_Exercise brief_
Return only the lines running from the top of the entries to the line with "You are a GUI", inclusive, exactly as written.

_Records for processing_

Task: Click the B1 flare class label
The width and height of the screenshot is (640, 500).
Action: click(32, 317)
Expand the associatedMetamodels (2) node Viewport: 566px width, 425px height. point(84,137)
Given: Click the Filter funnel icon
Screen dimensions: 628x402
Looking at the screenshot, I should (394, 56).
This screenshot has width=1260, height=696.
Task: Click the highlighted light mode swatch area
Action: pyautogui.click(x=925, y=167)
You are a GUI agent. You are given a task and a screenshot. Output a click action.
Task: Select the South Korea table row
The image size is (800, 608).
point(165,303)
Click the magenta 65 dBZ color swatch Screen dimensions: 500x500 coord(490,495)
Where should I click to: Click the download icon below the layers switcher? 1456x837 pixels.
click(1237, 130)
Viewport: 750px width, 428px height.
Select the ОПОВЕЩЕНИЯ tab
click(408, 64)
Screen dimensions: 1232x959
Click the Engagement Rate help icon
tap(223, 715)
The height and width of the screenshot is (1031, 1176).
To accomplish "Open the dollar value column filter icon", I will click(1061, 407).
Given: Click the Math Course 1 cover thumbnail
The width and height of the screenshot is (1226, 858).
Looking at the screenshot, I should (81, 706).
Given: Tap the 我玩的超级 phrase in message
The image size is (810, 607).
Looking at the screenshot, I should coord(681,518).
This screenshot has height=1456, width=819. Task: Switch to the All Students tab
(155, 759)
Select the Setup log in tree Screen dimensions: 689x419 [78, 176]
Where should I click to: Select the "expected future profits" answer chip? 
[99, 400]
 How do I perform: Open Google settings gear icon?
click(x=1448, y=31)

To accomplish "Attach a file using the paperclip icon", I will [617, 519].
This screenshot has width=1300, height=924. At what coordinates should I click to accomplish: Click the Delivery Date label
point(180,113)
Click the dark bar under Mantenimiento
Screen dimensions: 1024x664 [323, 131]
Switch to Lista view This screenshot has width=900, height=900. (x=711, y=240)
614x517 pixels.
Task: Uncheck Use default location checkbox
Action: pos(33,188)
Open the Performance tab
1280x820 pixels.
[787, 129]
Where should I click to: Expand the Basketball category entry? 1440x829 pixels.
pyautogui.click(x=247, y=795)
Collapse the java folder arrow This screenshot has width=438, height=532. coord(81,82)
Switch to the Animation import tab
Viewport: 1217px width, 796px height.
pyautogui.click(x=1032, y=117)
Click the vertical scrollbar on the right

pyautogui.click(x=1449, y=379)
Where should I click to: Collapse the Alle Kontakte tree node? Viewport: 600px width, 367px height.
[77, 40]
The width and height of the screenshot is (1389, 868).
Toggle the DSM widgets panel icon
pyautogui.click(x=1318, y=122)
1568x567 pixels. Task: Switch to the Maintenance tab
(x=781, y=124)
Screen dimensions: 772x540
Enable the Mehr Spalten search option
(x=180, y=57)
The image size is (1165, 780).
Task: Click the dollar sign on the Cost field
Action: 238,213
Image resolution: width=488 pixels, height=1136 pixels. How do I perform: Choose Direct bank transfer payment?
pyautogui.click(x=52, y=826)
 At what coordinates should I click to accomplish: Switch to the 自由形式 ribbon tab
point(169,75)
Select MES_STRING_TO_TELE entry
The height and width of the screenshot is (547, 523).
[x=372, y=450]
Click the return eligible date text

_Solution_
Task: Click the B1 flare class label
The width and height of the screenshot is (640, 500).
Action: click(32, 317)
Expand the associatedMetamodels (2) node Viewport: 566px width, 425px height. point(84,137)
Given: Click the Filter funnel icon
Screen dimensions: 628x402
Looking at the screenshot, I should (394, 56).
This screenshot has width=1260, height=696.
Task: Click the highlighted light mode swatch area
Action: pyautogui.click(x=925, y=167)
You are a GUI agent. You are given a task and a screenshot. Output a click action.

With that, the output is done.